Silke Bernard, Partner at Linklaters
Part of this inertia is due to their structure and investment criteria. Dr Marc Wicki, Managing Director and Co-Head of Structuring Services at Partners Group in Zug, acknowledged the high investment thresholds and ELTIF aggregate exposure limits discouraged retail investors from putting their money into these funds. Others said it was too premature to write off ELTIFs. “We certainly have not written off ELTIFs and we are looking at them closely,” said Parkes of Blackrock.
Fintech comes in many guises and its impact will be thoroughly felt in asset management. Automation is being embraced by alternative asset managers as a means by which to streamline regulatory reporting and tired operational processes. “The real estate industry continues to rely on operational processes that are customised and hands-on. It would be good if the industry could automate some of these processes, such as expense authorisation instead of sourcing data from spreadsheets. This would help us make decisions more quickly,” said Michael Fitsum, Director – Head of Operations – at M&G Real Estate in Luxembourg.
Digitisation and automation could also make regulatory reporting more palatable, a process which is renowned for being data heavy. “Digitisation should make it easier for firms to report to regulators, and provide more accurate data,” said Jean-Marc Goy, Counsel for International Affairs at the CSSF.

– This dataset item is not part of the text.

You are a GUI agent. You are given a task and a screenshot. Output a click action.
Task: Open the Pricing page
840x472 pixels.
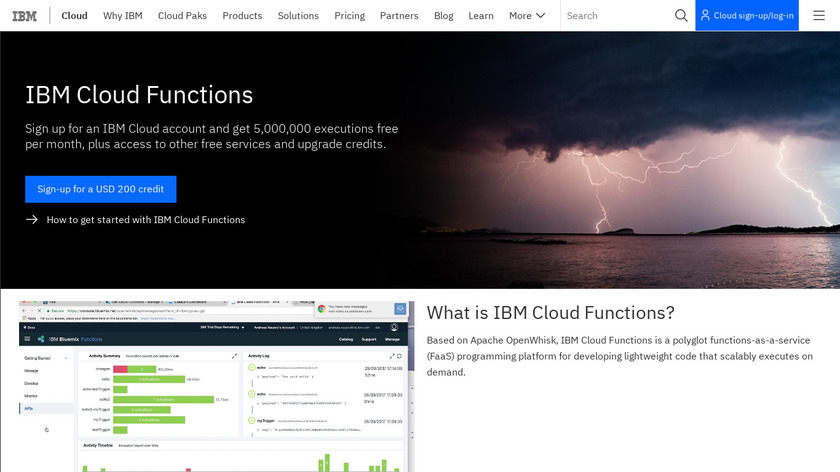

Blockchain was also a prominent topic of discussion. The implications this technology could have on reconciliations and regulatory reporting are huge, and if adopted by service providers and fund managers, could incur cost savings. However, enabling blockchain technology is not entirely plain sailing, and this is recognised by the industry.
“There are no business standards around Blockchain. The lack of standards is a hurdle for Blockchain and smart contracts. Furthermore, firms need to recognise that replacing technology with Blockchain could add to costs in some cases, and this is obviously not welcome. Identifying standards and the correct business uses for Blockchain is critical,” said Olivier Roucloux, Head of Product Marketing at Finoryx.
The times are critical for the funds industry. It faces challenges, but also opportunities. Dealing with Brexit will keep the industry busy for a while. While regulation has challenged the industry, rules such as AIFMD have clearly presented opportunities and fund managers are leveraging this. Digital innovation, new product and other developments - the asset management industry is proving once again its ability to embrace change and adapt.